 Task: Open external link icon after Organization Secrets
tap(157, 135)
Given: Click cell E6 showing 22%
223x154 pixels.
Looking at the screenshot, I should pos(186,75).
________
Rename "Organization Secrets" to "Repository Secrets" throughout the material above and leave everything else unchanged.

◆ Problem solution
 Task: Open external link icon after Repository Secrets
tap(157, 135)
Given: Click cell E6 showing 22%
223x154 pixels.
Looking at the screenshot, I should pos(186,75).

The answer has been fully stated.